Güncelleme Tarihi:
Mahmut Can Emir / İstanbul, 8 Mayıs (DHA) - Artan ABD hazine tahvil getirileri ve güçlü ekonomik verilerin desteğiyle yaklaşık dört ayın zirvesine yükselen dolar 4.3018 lira ile yeni tarihi rekorunu kırdı, euro da parite etkisiyle yükselerek 5.1135 liraya çıktı. Tahvil bono piyasasında 10 yıllık gösterge tahvilin bileşik faizi yüzde yüzde 14.01'i gördü
Bütçe giderlerinin artmasına bağlı olarak Hazine borçlanmalarını artıracağı beklentisiyle, devlet tahvili faizlerinde yükseliş de sürüyor.
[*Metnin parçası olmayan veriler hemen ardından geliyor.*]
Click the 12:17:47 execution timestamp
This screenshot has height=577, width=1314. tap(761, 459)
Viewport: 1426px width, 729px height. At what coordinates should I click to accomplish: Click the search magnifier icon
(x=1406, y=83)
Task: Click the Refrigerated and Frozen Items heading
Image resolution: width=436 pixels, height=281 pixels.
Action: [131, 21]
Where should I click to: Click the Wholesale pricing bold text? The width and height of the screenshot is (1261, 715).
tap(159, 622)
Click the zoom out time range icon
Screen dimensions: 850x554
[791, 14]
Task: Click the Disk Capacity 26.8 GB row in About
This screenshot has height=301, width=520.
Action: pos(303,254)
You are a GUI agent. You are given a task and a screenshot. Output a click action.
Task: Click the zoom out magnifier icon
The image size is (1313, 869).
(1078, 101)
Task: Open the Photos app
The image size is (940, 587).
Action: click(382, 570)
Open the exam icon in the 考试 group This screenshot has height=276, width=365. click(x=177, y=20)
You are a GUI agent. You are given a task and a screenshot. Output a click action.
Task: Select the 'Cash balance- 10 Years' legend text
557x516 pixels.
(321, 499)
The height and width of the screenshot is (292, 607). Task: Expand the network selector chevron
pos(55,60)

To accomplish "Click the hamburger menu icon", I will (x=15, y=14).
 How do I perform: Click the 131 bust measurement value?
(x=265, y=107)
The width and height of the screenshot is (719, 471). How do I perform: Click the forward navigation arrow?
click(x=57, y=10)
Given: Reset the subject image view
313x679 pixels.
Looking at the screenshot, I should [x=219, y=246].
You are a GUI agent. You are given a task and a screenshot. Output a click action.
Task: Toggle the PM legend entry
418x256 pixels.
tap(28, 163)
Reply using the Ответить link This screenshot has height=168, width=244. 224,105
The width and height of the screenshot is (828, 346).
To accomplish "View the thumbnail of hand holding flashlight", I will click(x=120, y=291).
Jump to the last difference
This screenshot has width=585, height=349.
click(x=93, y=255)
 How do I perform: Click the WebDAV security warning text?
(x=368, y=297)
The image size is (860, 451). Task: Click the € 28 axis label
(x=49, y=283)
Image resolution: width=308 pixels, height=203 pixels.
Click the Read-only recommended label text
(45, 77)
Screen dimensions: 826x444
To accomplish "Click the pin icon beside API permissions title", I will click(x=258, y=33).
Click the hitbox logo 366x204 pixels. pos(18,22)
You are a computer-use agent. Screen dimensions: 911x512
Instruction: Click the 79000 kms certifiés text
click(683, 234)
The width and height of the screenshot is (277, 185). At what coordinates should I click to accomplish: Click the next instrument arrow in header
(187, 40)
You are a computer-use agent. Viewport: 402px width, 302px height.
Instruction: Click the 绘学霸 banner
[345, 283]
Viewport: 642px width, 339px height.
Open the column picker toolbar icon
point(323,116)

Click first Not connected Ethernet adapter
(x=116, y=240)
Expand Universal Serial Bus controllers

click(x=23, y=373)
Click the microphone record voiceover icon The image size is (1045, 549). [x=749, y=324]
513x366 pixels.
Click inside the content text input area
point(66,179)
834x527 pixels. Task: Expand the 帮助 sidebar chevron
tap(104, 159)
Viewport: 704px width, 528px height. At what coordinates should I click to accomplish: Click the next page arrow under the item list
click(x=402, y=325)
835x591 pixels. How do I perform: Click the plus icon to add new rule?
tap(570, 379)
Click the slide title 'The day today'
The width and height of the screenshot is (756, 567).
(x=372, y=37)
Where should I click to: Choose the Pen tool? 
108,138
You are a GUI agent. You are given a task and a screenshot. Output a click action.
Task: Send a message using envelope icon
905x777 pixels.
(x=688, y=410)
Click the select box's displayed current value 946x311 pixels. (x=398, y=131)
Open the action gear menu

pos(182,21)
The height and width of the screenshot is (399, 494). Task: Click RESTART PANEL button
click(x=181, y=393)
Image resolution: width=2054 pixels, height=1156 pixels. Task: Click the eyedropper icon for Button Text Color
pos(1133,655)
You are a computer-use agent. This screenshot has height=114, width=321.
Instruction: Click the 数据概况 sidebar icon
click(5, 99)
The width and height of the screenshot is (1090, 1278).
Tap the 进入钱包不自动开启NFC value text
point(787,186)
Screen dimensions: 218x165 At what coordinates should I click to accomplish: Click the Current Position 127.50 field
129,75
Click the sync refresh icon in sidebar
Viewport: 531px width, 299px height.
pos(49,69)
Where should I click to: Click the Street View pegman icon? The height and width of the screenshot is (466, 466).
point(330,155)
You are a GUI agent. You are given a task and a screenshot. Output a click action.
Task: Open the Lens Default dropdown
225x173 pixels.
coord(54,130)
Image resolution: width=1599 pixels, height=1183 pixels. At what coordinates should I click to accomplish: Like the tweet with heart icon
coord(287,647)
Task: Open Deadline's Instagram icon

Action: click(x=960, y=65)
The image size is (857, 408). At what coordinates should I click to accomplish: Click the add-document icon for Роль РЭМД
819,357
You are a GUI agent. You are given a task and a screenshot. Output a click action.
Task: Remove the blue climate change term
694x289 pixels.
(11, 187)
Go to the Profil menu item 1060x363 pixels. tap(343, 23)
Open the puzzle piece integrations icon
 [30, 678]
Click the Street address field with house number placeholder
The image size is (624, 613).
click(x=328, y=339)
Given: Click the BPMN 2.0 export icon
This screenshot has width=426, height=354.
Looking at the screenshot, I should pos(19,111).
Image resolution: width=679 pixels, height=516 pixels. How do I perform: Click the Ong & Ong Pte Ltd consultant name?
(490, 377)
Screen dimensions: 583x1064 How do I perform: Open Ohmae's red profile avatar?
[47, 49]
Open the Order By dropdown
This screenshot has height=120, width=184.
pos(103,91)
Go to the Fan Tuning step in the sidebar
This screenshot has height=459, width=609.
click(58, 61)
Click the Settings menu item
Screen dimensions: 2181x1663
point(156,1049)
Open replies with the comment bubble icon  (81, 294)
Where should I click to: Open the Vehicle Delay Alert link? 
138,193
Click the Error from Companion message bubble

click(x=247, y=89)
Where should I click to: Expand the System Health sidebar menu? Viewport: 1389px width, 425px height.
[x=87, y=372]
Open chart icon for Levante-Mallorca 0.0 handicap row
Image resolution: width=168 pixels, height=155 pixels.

Tahvil bono piyasasında Gösterge 10 yıllık tahvilin bileşik faizi, dünkü yüzde 13.87'den hızlı yükselişle yüzde 14'ü de aştı ve yüzde 14.01 düzeyini gördü. Gösterge iki yıllık tahvilde ise dün spot kapanışta ortalama bileşik faiz yüzde 15.33, valörde son işlemde yüzde 15.27 düzeyinden, bugün spot kapanışta yüzde 15.47 valörde yüzde 15.53 oldu.
Merkez Bankası'nın dövizde zorunlu karşılıkları düşürmesine karşın, dolar yeni güne tarihi rekor düzeye yakın başlarken, Borsa İstanbul Endeksi 99 bin 561 puana kadar indikten sonra 100 bin 131 puana döndü.
Gelişmelerle dolar endeksi günlük yüzde 0.49 artışla 93.206 ile Aralık ayı sonundan bu yana en yüksek düzeye çıktı.
Beklentilerin altında gelen Alman sanayi siparişleri ve euro bölgesi yatırımcı güveni verilerinin ardından euro/dolar paretisi de dün bu yıl ilk kez 1.19'un altına indikten sonra, bugün 1.1842 düzeyine çekildi.
Hem gaza basarım, hem frene…
İş Yatırım'ın "Hem gaza basarım, hem frene…" başlıklı günlük piyasa bülteninde, "Gelişmekte olan piyasalar üzerindeki baskı artıyor" denildi ve şu değerlendirme yapıldı:
"DXY dolar endeksi ve ABD tahvil faizleri üzerinden yapılan sayısal analizler gelişmekte olan piyasaların Lehman sonrası en zorlu finansal koşullarla karşı karşıya olduğunu gösteriyor.
"Erken seçim arifesinde zorlu bir konjonktürde küresel dalgalarla karşılaşan ekonomi yönetimi formula bir pilotları gibi hem gaza (genişleyici maliye politikaları) hem frene basarak (daraltıcı para politikaları) tehlikeli bölgeyi geçmeye çalışıyor.
"Ancak genişleyici maliye politikaları ile daraltıcı para politikalarının eş anlı olarak kullanılması Türkiye’yi olumlu ayrıştırmak için yeterli olmuyor. Güçlü büyüme ve şirket karlarına rağmen dünyadan negatif ayrışmaya devam ediyoruz."